Exercise directions →
Filter the entries, keeping every line with the word "will".

(Supplied entries Opens)

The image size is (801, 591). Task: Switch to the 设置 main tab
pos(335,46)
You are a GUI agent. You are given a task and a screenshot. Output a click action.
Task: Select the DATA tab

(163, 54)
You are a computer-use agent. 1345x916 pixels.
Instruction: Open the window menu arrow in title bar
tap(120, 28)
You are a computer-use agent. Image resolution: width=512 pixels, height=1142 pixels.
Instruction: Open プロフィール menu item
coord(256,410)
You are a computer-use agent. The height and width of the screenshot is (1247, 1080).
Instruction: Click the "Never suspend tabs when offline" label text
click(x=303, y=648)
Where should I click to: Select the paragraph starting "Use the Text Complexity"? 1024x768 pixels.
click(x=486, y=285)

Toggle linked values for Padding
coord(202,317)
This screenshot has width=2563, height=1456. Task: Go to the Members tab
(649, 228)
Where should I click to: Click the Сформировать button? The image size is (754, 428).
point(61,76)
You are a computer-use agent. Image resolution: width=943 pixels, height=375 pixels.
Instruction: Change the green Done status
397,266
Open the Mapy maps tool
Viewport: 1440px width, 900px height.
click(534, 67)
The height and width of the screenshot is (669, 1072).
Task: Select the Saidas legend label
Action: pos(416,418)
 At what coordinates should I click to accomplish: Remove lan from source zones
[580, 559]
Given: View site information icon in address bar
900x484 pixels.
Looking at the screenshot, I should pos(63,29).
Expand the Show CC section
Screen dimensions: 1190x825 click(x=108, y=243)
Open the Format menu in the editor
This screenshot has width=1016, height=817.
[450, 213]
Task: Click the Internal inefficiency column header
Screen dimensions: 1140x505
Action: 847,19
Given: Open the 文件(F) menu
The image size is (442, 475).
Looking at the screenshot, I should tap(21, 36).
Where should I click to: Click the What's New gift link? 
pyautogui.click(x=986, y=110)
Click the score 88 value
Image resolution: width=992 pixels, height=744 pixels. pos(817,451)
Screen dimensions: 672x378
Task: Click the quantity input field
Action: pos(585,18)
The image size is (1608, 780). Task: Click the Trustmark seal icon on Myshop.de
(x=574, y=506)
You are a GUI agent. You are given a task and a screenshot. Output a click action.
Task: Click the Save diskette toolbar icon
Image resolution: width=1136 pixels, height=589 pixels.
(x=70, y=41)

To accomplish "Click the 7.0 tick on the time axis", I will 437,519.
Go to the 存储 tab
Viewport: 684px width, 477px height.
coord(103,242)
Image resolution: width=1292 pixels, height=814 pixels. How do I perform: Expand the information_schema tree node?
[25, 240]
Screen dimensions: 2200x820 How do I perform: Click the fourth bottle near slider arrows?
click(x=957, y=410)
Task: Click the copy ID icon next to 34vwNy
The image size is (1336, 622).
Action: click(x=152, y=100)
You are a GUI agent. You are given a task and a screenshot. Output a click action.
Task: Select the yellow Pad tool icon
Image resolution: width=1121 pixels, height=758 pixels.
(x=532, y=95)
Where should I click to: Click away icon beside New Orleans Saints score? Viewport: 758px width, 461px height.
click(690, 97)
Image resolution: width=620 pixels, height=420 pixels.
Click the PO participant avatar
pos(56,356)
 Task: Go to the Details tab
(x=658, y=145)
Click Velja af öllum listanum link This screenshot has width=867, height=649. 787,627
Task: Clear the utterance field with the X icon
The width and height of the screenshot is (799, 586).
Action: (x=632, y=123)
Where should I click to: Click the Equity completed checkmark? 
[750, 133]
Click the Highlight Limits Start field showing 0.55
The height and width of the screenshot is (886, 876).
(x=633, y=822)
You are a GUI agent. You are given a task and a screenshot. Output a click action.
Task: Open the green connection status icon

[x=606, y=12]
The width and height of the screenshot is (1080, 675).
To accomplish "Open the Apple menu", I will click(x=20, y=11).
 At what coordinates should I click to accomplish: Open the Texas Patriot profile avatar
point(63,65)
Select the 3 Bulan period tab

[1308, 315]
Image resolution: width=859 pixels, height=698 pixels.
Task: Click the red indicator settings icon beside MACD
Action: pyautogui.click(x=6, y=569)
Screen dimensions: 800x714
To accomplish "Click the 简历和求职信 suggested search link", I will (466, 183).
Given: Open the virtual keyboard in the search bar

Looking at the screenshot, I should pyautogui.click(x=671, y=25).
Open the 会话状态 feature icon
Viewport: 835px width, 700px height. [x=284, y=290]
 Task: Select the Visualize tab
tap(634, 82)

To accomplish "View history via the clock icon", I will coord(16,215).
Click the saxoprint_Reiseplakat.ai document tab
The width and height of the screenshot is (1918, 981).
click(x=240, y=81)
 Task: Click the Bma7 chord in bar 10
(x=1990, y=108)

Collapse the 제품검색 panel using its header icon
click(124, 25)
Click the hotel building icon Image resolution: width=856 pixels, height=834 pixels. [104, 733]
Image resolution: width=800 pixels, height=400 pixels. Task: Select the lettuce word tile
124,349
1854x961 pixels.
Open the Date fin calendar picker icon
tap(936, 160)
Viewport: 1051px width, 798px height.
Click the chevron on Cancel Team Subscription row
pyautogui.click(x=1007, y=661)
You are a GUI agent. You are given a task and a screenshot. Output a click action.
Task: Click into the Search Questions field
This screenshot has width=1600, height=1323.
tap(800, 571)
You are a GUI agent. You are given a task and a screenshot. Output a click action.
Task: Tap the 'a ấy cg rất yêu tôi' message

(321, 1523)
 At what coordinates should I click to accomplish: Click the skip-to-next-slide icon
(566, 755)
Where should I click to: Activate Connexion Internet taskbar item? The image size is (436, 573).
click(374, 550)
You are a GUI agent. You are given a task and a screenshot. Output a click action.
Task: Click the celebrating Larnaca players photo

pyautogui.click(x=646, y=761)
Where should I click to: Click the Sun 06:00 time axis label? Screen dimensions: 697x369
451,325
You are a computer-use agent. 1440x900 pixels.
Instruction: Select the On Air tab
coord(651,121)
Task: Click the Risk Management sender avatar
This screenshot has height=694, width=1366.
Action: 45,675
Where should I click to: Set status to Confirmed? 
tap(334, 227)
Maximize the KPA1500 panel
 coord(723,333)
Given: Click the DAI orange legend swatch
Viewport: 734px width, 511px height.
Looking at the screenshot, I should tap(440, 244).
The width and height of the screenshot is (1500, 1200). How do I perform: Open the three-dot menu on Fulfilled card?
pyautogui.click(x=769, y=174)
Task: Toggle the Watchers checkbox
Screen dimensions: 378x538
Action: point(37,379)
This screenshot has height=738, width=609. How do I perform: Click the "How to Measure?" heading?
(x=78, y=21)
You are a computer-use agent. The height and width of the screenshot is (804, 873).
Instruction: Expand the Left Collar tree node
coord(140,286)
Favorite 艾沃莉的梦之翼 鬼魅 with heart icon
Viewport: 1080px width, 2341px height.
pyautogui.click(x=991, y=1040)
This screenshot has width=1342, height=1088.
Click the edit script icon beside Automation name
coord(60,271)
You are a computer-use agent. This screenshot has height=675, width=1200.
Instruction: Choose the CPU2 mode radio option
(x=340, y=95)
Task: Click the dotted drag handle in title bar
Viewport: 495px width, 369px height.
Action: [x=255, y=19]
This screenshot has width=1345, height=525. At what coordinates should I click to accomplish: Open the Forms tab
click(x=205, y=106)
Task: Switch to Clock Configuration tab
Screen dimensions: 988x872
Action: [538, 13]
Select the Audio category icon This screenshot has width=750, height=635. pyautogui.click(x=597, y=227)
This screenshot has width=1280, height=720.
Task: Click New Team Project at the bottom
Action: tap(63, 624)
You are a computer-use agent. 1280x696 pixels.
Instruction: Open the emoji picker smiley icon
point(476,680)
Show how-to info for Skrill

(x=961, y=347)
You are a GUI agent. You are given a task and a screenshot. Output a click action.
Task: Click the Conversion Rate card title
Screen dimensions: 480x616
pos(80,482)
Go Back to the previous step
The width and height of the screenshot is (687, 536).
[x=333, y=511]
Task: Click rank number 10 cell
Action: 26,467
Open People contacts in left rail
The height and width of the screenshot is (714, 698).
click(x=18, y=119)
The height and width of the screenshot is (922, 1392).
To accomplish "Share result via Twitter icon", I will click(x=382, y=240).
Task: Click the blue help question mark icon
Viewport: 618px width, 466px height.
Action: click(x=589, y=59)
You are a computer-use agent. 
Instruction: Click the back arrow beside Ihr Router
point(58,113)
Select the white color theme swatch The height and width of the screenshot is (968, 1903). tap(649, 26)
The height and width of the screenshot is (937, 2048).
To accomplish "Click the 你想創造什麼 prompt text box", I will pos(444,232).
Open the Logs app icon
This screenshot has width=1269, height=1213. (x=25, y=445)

(Supplied entries Closes)

Task solution →
To accomplish "Click the 7.0 tick on the time axis", I will 437,519.
To accomplish "Open the Apple menu", I will click(x=20, y=11).
To accomplish "Click the 简历和求职信 suggested search link", I will (466, 183).
To accomplish "View history via the clock icon", I will coord(16,215).
To accomplish "Share result via Twitter icon", I will click(x=382, y=240).
To accomplish "Click the 你想創造什麼 prompt text box", I will pos(444,232).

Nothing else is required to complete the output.